#### What is needed
Your job is to write out each record precisely as it stands.

[[ Supplied data, beginning ]]

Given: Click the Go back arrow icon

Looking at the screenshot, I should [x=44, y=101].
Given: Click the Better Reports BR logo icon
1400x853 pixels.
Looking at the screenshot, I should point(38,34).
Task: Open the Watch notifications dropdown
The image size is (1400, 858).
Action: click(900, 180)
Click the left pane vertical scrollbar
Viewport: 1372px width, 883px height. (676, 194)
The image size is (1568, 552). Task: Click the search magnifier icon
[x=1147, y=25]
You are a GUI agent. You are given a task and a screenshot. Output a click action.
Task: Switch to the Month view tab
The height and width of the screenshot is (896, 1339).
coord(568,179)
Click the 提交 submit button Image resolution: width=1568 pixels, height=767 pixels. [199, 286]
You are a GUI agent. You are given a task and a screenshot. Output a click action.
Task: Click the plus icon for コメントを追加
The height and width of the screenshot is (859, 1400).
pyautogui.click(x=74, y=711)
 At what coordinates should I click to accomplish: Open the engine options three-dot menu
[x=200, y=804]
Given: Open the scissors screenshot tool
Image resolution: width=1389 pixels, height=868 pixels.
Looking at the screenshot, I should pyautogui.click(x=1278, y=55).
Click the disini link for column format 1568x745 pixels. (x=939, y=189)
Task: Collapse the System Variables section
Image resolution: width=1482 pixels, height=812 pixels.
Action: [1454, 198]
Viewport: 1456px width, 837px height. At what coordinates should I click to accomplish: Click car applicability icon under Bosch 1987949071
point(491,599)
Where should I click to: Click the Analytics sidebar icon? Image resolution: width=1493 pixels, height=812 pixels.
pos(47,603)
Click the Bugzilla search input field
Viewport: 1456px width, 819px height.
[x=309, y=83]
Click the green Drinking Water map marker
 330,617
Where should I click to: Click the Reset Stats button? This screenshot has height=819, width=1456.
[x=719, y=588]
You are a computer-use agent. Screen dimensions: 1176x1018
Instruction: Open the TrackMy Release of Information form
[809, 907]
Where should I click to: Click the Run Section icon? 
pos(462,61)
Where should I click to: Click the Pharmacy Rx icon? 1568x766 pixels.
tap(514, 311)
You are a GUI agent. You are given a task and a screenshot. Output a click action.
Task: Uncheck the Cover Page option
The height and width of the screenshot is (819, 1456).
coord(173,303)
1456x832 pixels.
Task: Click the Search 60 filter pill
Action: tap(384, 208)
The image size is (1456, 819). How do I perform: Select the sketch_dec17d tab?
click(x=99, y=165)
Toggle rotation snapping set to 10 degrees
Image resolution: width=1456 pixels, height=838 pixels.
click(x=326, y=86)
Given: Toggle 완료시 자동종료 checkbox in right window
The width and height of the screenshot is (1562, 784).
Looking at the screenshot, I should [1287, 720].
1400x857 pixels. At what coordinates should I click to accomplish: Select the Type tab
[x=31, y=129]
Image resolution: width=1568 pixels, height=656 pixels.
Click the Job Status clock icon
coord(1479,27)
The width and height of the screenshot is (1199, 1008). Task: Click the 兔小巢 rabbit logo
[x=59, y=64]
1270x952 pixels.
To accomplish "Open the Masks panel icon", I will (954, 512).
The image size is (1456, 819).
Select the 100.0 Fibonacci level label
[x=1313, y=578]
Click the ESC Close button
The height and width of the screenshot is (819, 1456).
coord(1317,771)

[[ Supplied data, end ]]

#### Solution to this exercise
Given: Click the Go back arrow icon

Looking at the screenshot, I should [x=44, y=101].
Given: Click the Better Reports BR logo icon
1400x853 pixels.
Looking at the screenshot, I should point(38,34).
Task: Open the Watch notifications dropdown
The image size is (1400, 858).
Action: click(900, 180)
Click the left pane vertical scrollbar
Viewport: 1372px width, 883px height. (676, 194)
The image size is (1568, 552). Task: Click the search magnifier icon
[x=1147, y=25]
You are a GUI agent. You are given a task and a screenshot. Output a click action.
Task: Switch to the Month view tab
The height and width of the screenshot is (896, 1339).
coord(568,179)
Click the 提交 submit button Image resolution: width=1568 pixels, height=767 pixels. [199, 286]
You are a GUI agent. You are given a task and a screenshot. Output a click action.
Task: Click the plus icon for コメントを追加
The height and width of the screenshot is (859, 1400).
pyautogui.click(x=74, y=711)
 At what coordinates should I click to accomplish: Open the engine options three-dot menu
[x=200, y=804]
Given: Open the scissors screenshot tool
Image resolution: width=1389 pixels, height=868 pixels.
Looking at the screenshot, I should pyautogui.click(x=1278, y=55).
Click the disini link for column format 1568x745 pixels. (x=939, y=189)
Task: Collapse the System Variables section
Image resolution: width=1482 pixels, height=812 pixels.
Action: [1454, 198]
Viewport: 1456px width, 837px height. At what coordinates should I click to accomplish: Click car applicability icon under Bosch 1987949071
point(491,599)
Where should I click to: Click the Analytics sidebar icon? Image resolution: width=1493 pixels, height=812 pixels.
pos(47,603)
Click the Bugzilla search input field
Viewport: 1456px width, 819px height.
[x=309, y=83]
Click the green Drinking Water map marker
 330,617
Where should I click to: Click the Reset Stats button? This screenshot has height=819, width=1456.
[x=719, y=588]
You are a computer-use agent. Screen dimensions: 1176x1018
Instruction: Open the TrackMy Release of Information form
[809, 907]
Where should I click to: Click the Run Section icon? 
pos(462,61)
Where should I click to: Click the Pharmacy Rx icon? 1568x766 pixels.
tap(514, 311)
You are a GUI agent. You are given a task and a screenshot. Output a click action.
Task: Uncheck the Cover Page option
The height and width of the screenshot is (819, 1456).
coord(173,303)
1456x832 pixels.
Task: Click the Search 60 filter pill
Action: tap(384, 208)
The image size is (1456, 819). How do I perform: Select the sketch_dec17d tab?
click(x=99, y=165)
Toggle rotation snapping set to 10 degrees
Image resolution: width=1456 pixels, height=838 pixels.
click(x=326, y=86)
Given: Toggle 완료시 자동종료 checkbox in right window
The width and height of the screenshot is (1562, 784).
Looking at the screenshot, I should [1287, 720].
1400x857 pixels. At what coordinates should I click to accomplish: Select the Type tab
[x=31, y=129]
Image resolution: width=1568 pixels, height=656 pixels.
Click the Job Status clock icon
coord(1479,27)
The width and height of the screenshot is (1199, 1008). Task: Click the 兔小巢 rabbit logo
[x=59, y=64]
1270x952 pixels.
To accomplish "Open the Masks panel icon", I will (954, 512).
The image size is (1456, 819).
Select the 100.0 Fibonacci level label
[x=1313, y=578]
Click the ESC Close button
The height and width of the screenshot is (819, 1456).
coord(1317,771)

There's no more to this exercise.